Guterres junta ciência e dinheiro na batalha contra a rutura climática global

Durante uma década, o secretário-geral da ONU usou a ciência para alertar para a cada vez mais perigosa rutura climática global e agora acrescentou-lhe algo importante para os ricos: dinheiro.
Durante uma entrevista exclusiva com a Associated Press, António Guterres realçou a importância das designadas forças de mercado no que tem repetidamente designado “a batalha” para salvar os humanos ameaçados pelo aquecimento global.
Apontou para dois relatórios recentes que mostram a queda acentuada do custo da energia solar e eólica e o aumento sustentado da produção e capacidade destas fontes de energia. Aviou, a propósito, que os que se agarram às energias fósseis podem ir à falência se persistirem.
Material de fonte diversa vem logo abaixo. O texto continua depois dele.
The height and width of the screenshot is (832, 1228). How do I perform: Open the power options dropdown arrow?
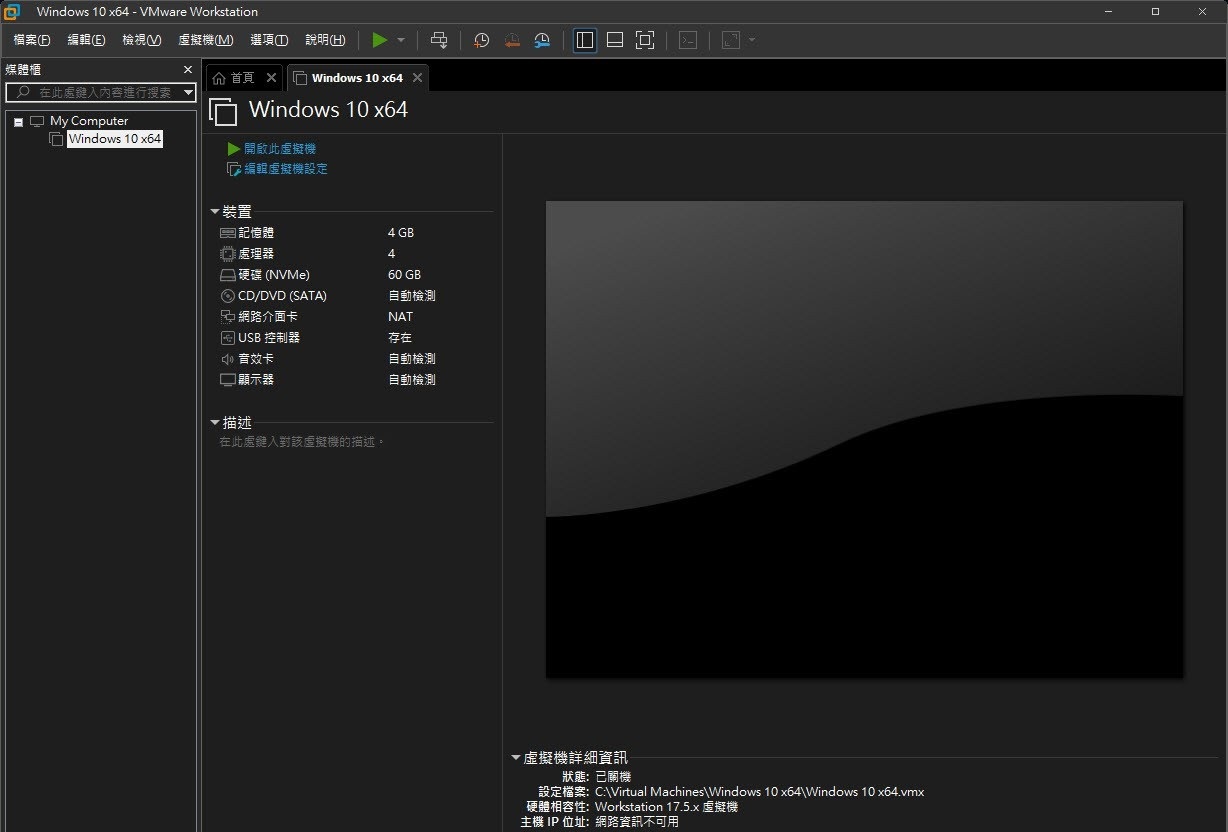coord(401,40)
“A ciência e a economia mostram o caminho”, afirmou Guterres, durante uma entrevista, que durou 20 minutos na sua sala de conferência, no 38.º andar, da sede da ONU.
“O que precisamos é de vontade política que tome as decisões que são necessárias no quadro regulamentar, nos aspetos financeiros, nas outras dimensões políticas. Os governos têm de tomar decisões que não obstaculizem a tendência natural para acelerar a transição para as renováveis”.
Isto significa que até ao fim do outono, os governos têm de apresentar novos planos para combater a rutura climática que sejam compatíveis com o objetivo global de limitar o aquecimento global e que se apliquem à totalidade da economia e incluam todos os gases com efeito de estufa (GEE), disse.
Mas não se espere muito dos EUA. Donald Trump retirou o país o Acordo de Paris, atacou os esforços para incentivar a energia renovável e fez dos combustíveis fósseis uma prioridade, incluindo o pior de todos, em termos de clima e saúde, o carvão.
“Obviamente, o governo (Trump) é, em si, um obstáculo, mas há outros. O governo dos EUA não deve controlar tudo”, afirmou Guterres. Trump saiu do Acordo de Paris, mas muitos Estados e cidades estão a procurar seguir os objetivos do governo de Joe Biden na redução da queima de carvão, petróleo e gás, que libertam os GEE, acrescentou.
Com base no entendimento de que o investimento nos combustíveis fósseis é cada vez mais arriscado, porque pode redundar em ativos desvalorizados, Guterres apontou que “as pessoas não querem perder dinheiro” e especificou: “As pessoas não querem fazer investimentos no que pode vir a ser um ativo encalhado, sem valor”.
Mais direto, disse que qualquer novo investimento na exploração de novas reservas de combustíveis fósseis “irá ser totalmente perdido” e classificou-o mesmo como “uma perda de dinheiro”.
Mas, apesar da esperança nos relatórios sobre as renováveis, Guterres avisou que o mundo está a perder a batalha contra a rutura climática global, com o aumento da temperatura média global à beira de a exceder de forme definitiva os 1,5 graus centígrados (ºC) desde os tempos pré-industriais. Este limiar (1,5ºC) foi o que ficou estabelecido no Acordo de Paris, ocorrido há 10 anos.
Vários cientistas têm-se pronunciado no sentido de declarar a morte deste objetivo. Com efeito, 2024 superou este valor, se bem que os cientistas adiantem que é preciso uma média de 20 anos para considerar o limite ultrapassado.
Um estudo de cientistas que trabalham com a ONU, saído em junho, concluiu que está a ser emitido tanto dióxido de carbono, que algures no início de 2028, vários anos antes do calculado, a superação do limite de 1,5ºC será cientificamente inevitável.
Apesar de as perspetivas serem más, Guterres não desiste daquele objetivo.
Durante a entrevista, que decorreu depois de falar no Conselho de Segurança sobre a situação na Faixa de Gaza, Guterres assegurou que só há uma saída para esta situação: cessar-fogo imediato, libertação dos reféns, acesso à ajuda humanitária e “avançar com um processo político sério conducente à solução dos dois Estados”.
Acabou com um olhar amplo de horizonte: Palestina, Ucrânia e Sudão são crises, disse, mas a rutura climática é um problema existencial para as pessoas.